WORK TASK: Rewrite the stretch from the start of the records through the line containing "What do you see at coordinates (292, 387)", changing every "Describe" to "Identify" and keeping everything else the same.

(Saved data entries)
-*-*-
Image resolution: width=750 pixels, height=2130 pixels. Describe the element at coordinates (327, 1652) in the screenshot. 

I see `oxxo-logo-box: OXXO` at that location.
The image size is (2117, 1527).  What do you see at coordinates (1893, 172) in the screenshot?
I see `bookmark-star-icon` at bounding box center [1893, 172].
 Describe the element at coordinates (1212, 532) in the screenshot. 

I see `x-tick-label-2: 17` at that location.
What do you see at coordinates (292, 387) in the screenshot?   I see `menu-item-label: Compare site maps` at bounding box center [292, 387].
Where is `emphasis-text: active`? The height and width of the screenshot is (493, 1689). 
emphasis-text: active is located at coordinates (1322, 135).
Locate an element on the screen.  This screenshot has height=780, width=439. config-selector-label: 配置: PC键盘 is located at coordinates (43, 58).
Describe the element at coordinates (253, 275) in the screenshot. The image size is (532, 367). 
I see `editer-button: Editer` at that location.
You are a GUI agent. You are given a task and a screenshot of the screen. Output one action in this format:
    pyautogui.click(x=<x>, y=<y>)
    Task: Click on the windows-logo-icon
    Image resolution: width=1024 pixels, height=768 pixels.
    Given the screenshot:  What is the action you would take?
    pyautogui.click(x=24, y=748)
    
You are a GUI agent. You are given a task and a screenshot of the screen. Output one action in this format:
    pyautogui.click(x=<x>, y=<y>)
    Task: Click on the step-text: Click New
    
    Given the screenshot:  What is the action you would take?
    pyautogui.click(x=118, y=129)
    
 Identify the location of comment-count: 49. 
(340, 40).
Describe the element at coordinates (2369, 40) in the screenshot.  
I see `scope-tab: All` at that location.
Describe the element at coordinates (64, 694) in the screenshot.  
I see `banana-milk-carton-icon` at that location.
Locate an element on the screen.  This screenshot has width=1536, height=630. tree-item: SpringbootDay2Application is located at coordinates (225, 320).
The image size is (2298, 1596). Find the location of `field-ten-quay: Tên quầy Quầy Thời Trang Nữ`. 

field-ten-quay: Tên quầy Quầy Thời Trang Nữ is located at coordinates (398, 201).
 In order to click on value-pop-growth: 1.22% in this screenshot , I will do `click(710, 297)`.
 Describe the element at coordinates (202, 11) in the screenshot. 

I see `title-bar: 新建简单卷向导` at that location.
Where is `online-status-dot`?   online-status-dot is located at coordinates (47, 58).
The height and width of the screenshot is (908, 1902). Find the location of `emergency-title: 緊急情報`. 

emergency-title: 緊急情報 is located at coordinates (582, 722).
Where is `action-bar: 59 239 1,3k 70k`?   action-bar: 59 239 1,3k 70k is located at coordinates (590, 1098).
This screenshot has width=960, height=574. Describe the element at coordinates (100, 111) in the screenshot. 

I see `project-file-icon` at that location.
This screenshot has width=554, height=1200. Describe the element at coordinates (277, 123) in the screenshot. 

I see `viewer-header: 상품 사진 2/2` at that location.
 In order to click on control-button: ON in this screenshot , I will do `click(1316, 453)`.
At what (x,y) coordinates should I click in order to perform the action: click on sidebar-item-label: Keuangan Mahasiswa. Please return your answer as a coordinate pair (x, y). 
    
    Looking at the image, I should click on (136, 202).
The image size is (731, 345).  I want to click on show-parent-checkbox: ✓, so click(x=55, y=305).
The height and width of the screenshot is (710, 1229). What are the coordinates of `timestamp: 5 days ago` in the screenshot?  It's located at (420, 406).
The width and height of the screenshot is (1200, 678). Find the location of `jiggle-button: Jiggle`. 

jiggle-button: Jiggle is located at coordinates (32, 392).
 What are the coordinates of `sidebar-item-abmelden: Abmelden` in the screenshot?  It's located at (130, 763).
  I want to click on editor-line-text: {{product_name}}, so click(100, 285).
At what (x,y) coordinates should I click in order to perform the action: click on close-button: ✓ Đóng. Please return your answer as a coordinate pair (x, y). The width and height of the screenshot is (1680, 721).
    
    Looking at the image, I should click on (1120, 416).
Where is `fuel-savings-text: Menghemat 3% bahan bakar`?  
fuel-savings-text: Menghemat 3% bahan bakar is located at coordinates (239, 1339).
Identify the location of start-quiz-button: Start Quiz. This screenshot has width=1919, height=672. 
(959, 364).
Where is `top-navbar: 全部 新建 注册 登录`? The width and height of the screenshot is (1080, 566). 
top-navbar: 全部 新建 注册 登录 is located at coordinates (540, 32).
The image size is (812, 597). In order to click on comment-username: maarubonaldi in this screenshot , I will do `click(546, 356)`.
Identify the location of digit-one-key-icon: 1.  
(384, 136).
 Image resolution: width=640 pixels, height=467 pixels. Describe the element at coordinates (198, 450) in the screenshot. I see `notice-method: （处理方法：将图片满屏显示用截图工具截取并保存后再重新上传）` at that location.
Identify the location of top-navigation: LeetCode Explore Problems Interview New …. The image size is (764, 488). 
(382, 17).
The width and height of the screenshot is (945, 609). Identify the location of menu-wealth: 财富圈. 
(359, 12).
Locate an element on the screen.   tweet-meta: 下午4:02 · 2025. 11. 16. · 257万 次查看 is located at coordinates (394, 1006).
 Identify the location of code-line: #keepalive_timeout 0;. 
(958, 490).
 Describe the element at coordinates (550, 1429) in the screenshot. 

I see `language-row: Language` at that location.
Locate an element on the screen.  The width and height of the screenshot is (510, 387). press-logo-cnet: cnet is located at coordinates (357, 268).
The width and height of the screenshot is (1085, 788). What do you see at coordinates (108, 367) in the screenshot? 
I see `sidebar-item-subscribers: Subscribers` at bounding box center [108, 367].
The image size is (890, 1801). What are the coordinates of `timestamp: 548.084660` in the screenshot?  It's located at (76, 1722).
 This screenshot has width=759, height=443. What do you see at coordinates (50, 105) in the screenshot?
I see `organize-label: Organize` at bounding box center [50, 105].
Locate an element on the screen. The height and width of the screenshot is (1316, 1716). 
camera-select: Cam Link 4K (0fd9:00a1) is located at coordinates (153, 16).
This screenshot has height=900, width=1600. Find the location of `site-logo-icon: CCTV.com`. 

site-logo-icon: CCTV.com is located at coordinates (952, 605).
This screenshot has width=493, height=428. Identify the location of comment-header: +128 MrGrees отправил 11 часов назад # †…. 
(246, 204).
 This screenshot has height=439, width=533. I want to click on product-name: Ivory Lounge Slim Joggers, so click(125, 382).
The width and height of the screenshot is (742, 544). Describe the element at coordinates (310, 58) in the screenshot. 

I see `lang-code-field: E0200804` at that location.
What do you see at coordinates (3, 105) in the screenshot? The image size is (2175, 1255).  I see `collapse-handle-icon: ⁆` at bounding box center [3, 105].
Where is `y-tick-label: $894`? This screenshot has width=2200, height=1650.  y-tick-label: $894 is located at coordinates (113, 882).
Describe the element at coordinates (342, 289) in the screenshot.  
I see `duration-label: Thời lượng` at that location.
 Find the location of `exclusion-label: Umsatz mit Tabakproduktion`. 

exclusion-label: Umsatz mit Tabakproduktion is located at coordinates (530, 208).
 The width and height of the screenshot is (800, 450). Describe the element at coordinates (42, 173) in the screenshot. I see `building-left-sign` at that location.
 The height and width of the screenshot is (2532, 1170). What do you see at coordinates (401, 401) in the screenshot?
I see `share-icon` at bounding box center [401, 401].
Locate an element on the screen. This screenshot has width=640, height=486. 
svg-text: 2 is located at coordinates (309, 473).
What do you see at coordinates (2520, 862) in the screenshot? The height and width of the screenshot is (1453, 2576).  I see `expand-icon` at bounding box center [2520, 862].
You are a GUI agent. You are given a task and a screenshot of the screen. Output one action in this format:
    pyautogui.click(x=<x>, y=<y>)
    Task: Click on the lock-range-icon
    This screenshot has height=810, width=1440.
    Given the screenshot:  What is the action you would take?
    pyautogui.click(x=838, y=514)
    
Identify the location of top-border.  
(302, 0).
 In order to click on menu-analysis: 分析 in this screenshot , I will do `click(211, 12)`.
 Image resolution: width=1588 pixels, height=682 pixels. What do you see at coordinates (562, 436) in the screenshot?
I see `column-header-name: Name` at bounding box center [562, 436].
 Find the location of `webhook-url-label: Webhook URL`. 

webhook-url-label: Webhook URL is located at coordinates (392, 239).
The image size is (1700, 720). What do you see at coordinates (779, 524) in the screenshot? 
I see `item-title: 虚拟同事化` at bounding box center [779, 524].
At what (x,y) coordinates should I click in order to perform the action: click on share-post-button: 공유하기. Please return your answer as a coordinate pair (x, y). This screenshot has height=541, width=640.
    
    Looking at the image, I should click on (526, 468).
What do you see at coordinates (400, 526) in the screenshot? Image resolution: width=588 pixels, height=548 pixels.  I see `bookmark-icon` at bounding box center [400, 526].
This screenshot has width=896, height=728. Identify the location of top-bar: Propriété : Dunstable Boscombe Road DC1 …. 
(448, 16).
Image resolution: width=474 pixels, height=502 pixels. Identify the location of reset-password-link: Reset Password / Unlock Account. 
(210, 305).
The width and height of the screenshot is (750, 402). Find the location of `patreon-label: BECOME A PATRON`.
-*-*-
EXPECTED OUTPUT:
Image resolution: width=750 pixels, height=2130 pixels. Identify the element at coordinates (327, 1652) in the screenshot. 

I see `oxxo-logo-box: OXXO` at that location.
The image size is (2117, 1527).  What do you see at coordinates (1893, 172) in the screenshot?
I see `bookmark-star-icon` at bounding box center [1893, 172].
 Identify the element at coordinates (1212, 532) in the screenshot. 

I see `x-tick-label-2: 17` at that location.
What do you see at coordinates (292, 387) in the screenshot?   I see `menu-item-label: Compare site maps` at bounding box center [292, 387].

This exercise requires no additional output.